Я закрыл глаза и вспомнил, как скоро появились лживые свидетельства о темных делах Анны Болейн после того, как муж объявил ее ведьмой.

– Нужно понять, доктор Джон, что все эти люди – искатели – лишь малая часть населения Гластонбери. Коренные обитатели города живут в божьем страхе перед сокрушительной силой этой земли. Они боятся последствий, которые может вызвать вмешательство людей вроде безумной Джоан в заведенный порядок вещей.

– Нового землетрясения, например?

– Вам, просвещенному лондонцу, это может показаться смешным…

– Если вы думаете, что я стану смеяться над этим…

– Простите, – оборвал меня кузнец, вскинув руки. – Конечно, я знаю ваши интересы. Я просто пытаюсь объяснить, что местный люд – не ученые и схоласты, и единственное, чего он желает, – это спокойной жизни, да чтобы был хлеб на столе. Они не суют нос куда не следует. И, несмотря на все разговоры о сокровищах, спрятанных в этой земле, вы не встретите ни одного кладоискателя на холме Михаила. Говорят, будто однажды некий человек поднялся туда с молотом, чтобы добыть строительный камень, но внезапно среди ясного неба полыхнула молния. Одним ударом по молоту человека сразило насмерть.

– Это быль или предание?

– В Гластонбери между ними нет разницы. Говорят, что если приложить руки к некоему опорному камню в углу башни, то испытаешь ощущение, будто тебя ударило молнией.

– Наверняка этому имеется объяснение. – Я вспомнил о своем собственном падении на дьявольском холме. – Научное объяснение. Если бы я располагал временем…

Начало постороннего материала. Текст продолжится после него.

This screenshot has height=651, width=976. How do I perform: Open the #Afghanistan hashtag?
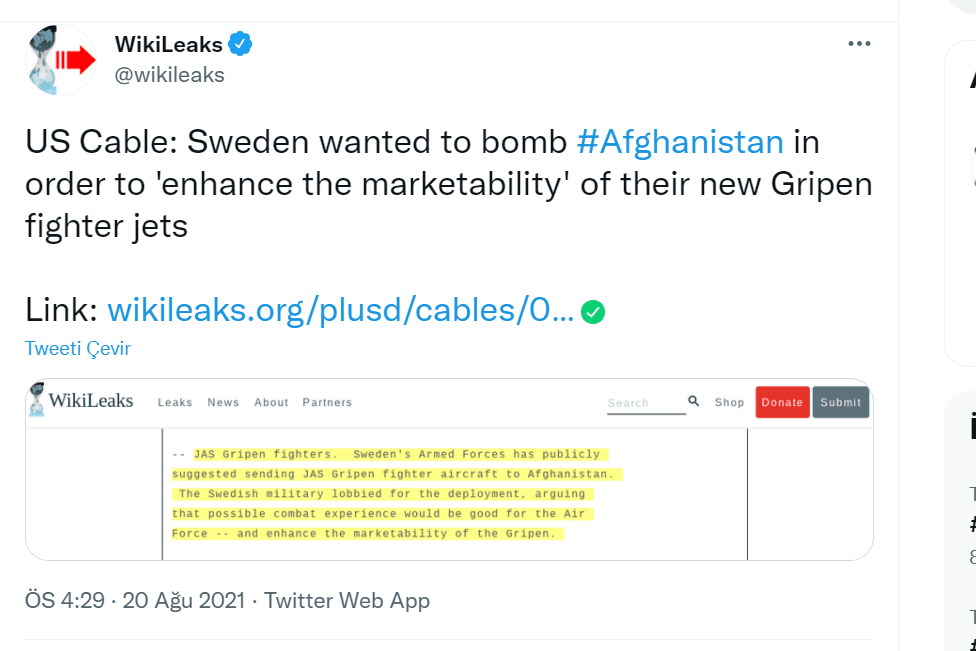(680, 142)
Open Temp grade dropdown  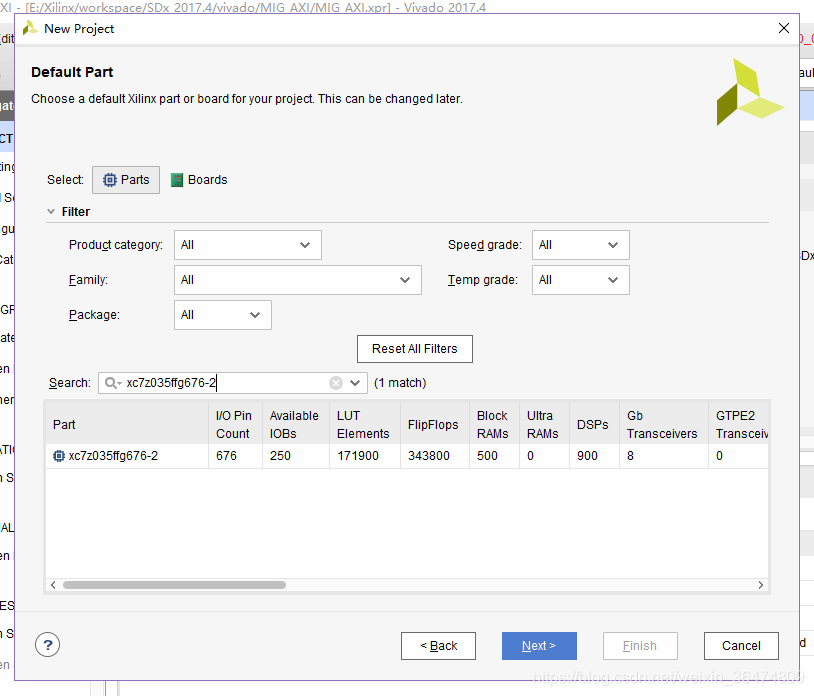(x=580, y=280)
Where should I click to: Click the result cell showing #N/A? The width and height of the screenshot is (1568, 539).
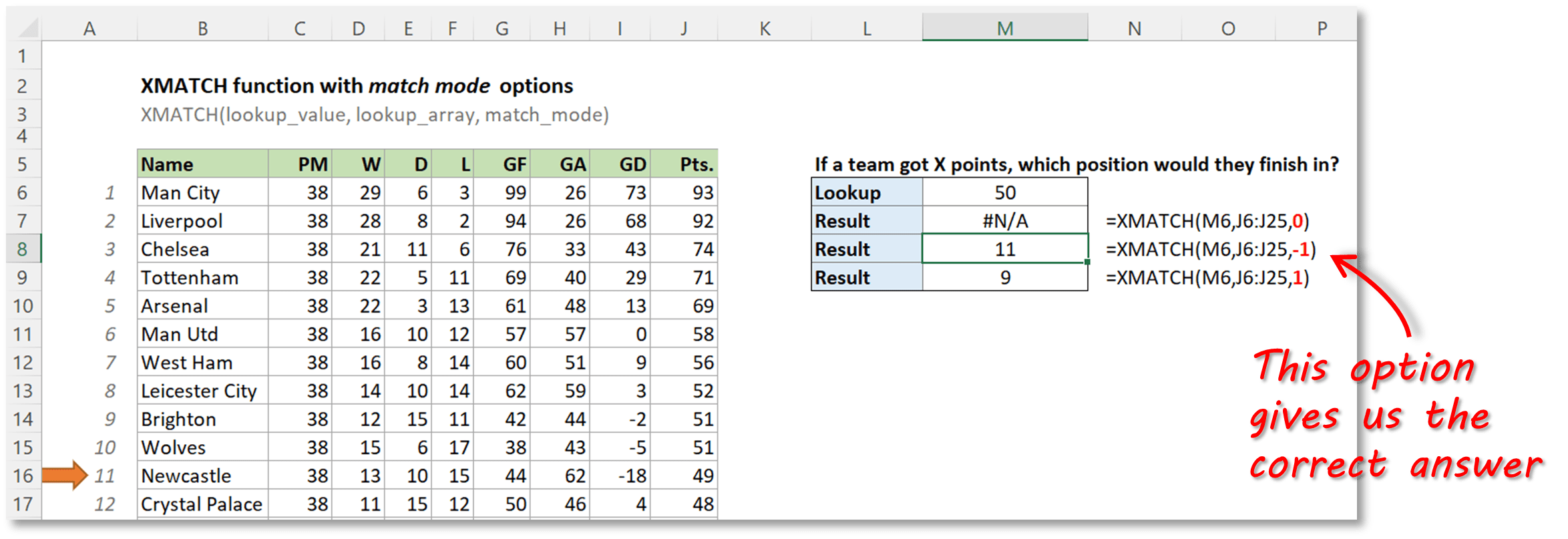[1004, 220]
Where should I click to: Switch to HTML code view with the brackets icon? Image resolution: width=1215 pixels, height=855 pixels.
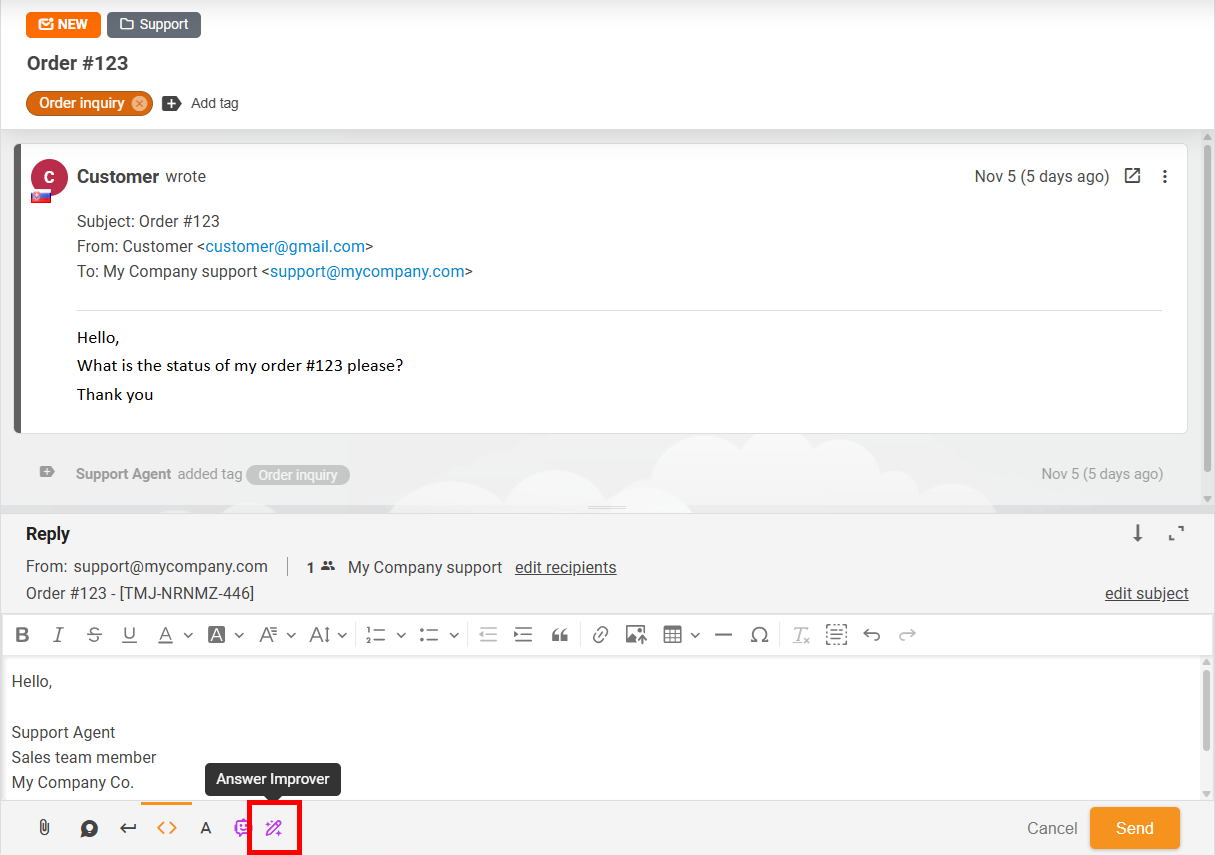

– Тогда и вы очень скоро настроили бы старожилов против себя. Им не нравятся те, кто пытается проникнуть в неизвестное. То, что вы зовете наукой.

– Знаю.

– Нел встала на путь… из зыбучих песков.

– Так же, как ее мать?

Монгер улыбнулся своей печальной улыбкой священника.

– Кейт Борроу вырыла себе могилу собственными руками. Быть может, своей добротой, но все равно она виновата сама.

Темнело. Близилась ночь. Было слышно, как за стеной Ковдрей со служанками подавали сидр крестьянам и, возможно, одному или двум коннетаблям. Однако зала, в которой сидели мы с кузнецом, предназначалась только для постояльцев трактира, и мы по-прежнему оставались одни.

– Расскажите. Расскажите мне о ней, – попросил я.